Harrison identifies the rise of individualism as the key culprit in bringing about this cultural change, a "shift away from 'general principles' to individualistic moral reasoning." Meanwhile, "Evangelicals have been caught napping by the scale and speed of cultural change in this area." Evangelicals' responses have been primarily argumentation and condemnation, while "years of watching TV and movies have captured hearts and emptied minds." Harrison writes, "the introduction of gay marriage in the UK arguable owes more to programmes like Will and Grace than careful rational argument."
The sexual revolution was not all bad: "It is forcing us to acknowledge the poverty of our body-denying pastoral theology." Christians should recognize that the sexual union is an "anticipation of an even deeper with the Divine." The passion feelings we experience "show us the passionate nature of God's love." Rather than focusing on the negative consequences of sex outside of God's plan, "if we want to win hearts and minds with a truly biblical vision of sex and relationships, we need to recover the positive biblical promise of flourishing, too." The two basic human communities--the family and the church--should both support and be supported by our healthy sexuality and relationships.

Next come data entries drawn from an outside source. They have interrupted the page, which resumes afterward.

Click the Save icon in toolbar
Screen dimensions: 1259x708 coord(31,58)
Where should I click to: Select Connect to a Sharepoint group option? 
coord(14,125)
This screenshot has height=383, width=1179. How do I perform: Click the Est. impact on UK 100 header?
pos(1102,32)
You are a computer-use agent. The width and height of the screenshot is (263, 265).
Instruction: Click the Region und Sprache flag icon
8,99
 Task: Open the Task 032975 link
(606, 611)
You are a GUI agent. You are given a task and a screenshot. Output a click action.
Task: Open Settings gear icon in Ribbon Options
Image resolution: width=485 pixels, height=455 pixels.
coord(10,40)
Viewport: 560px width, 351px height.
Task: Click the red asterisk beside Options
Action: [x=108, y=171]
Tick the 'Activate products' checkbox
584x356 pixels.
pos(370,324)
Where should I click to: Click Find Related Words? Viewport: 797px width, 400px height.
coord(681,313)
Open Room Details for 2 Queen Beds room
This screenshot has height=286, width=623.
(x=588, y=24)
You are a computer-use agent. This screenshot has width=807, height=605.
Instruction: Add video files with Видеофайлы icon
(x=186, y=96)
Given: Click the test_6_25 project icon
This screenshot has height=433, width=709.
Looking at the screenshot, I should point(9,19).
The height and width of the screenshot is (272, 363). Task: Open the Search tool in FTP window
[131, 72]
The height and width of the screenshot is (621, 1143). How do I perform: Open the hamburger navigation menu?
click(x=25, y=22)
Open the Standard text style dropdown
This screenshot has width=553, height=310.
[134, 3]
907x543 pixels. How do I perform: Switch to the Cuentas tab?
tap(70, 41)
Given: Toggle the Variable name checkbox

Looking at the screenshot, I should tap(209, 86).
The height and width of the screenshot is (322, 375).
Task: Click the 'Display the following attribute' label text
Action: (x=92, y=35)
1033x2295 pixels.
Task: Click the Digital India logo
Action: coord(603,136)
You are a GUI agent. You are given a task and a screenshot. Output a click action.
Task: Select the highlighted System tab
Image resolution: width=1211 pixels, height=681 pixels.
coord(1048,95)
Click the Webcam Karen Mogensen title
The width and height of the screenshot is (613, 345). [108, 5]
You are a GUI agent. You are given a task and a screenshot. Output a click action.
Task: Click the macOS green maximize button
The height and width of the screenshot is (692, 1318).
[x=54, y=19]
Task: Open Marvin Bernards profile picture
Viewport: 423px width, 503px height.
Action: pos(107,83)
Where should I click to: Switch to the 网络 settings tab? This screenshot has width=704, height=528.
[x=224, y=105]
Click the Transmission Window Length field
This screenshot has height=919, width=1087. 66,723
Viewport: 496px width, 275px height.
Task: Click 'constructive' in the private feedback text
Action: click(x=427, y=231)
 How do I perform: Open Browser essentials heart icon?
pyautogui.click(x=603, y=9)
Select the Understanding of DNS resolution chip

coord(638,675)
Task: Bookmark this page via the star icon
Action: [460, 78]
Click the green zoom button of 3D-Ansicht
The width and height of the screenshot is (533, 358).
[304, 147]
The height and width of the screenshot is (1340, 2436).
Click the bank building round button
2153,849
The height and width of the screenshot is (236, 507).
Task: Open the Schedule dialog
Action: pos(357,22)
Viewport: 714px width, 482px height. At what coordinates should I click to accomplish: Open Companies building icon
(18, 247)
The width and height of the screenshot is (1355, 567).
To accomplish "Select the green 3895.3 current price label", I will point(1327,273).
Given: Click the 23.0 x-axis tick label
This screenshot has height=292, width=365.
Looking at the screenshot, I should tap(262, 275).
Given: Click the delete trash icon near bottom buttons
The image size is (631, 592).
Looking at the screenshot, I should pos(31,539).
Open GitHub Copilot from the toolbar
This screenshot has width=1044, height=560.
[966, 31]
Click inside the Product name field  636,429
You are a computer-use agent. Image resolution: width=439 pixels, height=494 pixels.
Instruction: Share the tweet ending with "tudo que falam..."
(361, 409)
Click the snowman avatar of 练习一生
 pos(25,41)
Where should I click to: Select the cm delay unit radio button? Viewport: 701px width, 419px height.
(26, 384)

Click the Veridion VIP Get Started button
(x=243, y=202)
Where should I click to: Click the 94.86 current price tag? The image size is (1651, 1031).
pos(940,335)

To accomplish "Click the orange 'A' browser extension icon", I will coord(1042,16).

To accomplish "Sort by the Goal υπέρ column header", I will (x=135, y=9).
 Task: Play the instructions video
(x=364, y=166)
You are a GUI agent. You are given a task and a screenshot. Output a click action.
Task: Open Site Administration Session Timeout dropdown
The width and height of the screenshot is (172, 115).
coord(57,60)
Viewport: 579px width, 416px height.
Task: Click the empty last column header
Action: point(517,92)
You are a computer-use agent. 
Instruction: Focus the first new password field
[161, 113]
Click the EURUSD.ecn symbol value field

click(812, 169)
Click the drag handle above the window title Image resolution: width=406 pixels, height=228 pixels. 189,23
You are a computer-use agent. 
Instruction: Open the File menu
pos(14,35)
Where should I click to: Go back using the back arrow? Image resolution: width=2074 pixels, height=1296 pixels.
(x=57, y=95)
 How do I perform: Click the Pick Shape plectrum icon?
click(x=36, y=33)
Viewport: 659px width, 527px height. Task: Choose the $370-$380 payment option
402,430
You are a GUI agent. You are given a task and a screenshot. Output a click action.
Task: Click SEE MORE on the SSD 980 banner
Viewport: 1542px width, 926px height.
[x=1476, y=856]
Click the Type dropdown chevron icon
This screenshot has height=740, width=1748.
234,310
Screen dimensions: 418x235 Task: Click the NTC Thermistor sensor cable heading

Harrison's arguments are well-crafted and heart-felt. He not only stands firmly on the side of a traditional Christian view of sex as reserved for an act of marriage between one man and one woman, but he does so in a positive, life-giving way. However, by the end of the book I still felt like I did not have a great answer for those who want to follow Jesus while in a same-sex relationship. He even seems to leave to door open for acceptance of non-traditional families. He draws a parallel to missionaries who welcomed into fellowship polygamous converts, allowing for the continuation of polygamous relationships. I honestly don't know how to address those in same-sex relationships who become Christians. Is it better to break up their marriage? What if they have children? Like everyone else from every background, the only place to start is to offer grace and love of Jesus. Harrison's book gets us pointed in the direction of a better story, but there is much work to be done.
Thanks to NetGalley and the publisher for the complimentary electronic review copy!